Google Is All About Large Amounts of Data

bootload · on Dec 17, 2007

"I have always believed (well, at least for the past 15 years) that the way to get better understanding of text is through statistics rather than through hand-crafted grammars and lexicons. The statistical approach is cheaper, faster, more robust, easier to internationalize, and so far more effective."

Thats how google is attacking the "parsing text problem" to find meaning. [0] Not with regular expressions, rules or clever AI hacks. Just plain old math.

[0] Attributed to Peter Norvig. Here's an example of what is suggested. A spell checker in about 25 lines python (old but good) ~ http://norvig.com/spell-correct.html

andreyf · on Dec 17, 2007

A spell checker in about 25 lines python (old but good)

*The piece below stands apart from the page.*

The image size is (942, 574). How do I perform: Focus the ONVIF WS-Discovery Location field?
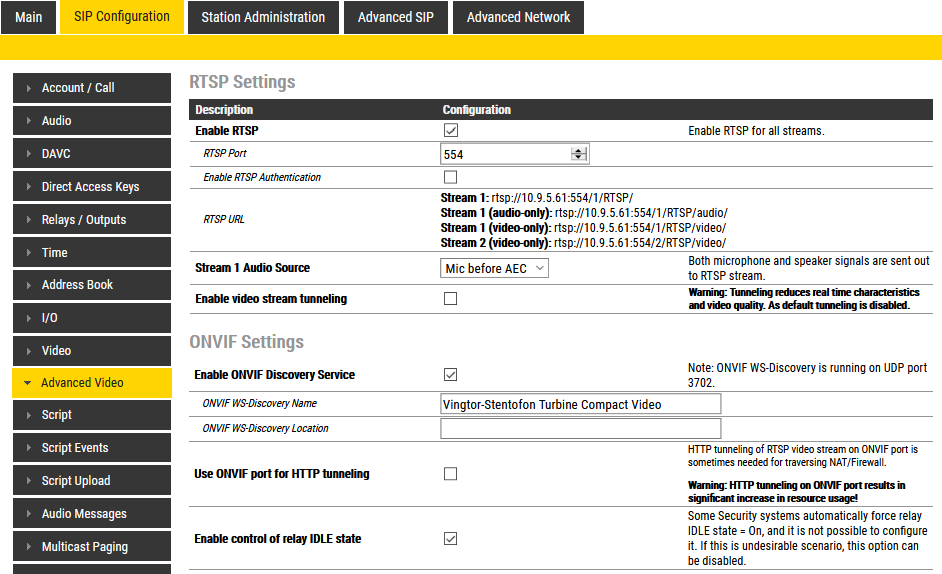[x=580, y=428]
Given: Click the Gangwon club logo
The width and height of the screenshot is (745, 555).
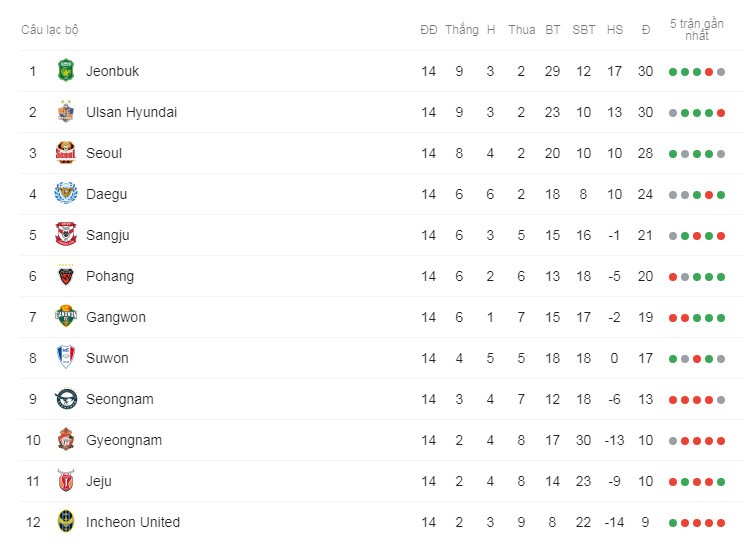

21 lines in Python 2.5 code

robg · on Dec 18, 2007

What I find interesting it that it's much better to leverage quality data than a larger quantity of crappy data. To me, it's the difference between running a well-designed study on a small group versus a large study that's poorly controlled. Computation gymnastics can only do so much to clean up a multivariate mess. To improve data quality, you need to understand user psychology (i.e., better design). But any engineer can build a massive database. Problem is, how do you decide what's most important for the problem at-hand? Collecting more data, to figure it out later, only introduces more noise into the analysis.

henning · on Dec 17, 2007

For a more technical take on this idea, search YouTube for a Peter Norvig talk called "theorizing from data".

dood · on Dec 17, 2007

[http://www.youtube.com/watch?v=nU8DcBF-qo4]

Its a good talk, though maybe should be called "theorizing from massive amounts of data". Makes you wonder what Google are keeping under wraps for now, and how the powerset approach can compete, except maybe for domain-specific stuff.

henning · on Dec 17, 2007

well, they do statistical learning of inflections and closely related terms.

google "knows" (believes with high probability, I guess) that PWC is an abbreviation of PriceWaterhouseCoopers, for instance.

you can see this directly in how google highlights terms in search results. you can certainly find instances where they "should" have gotten something but didn't, or made a mistake, but it works well enough most of the time.

cellis · on Dec 17, 2007

Very interesting to me. But I know very little about Artificial Intelligence or ML.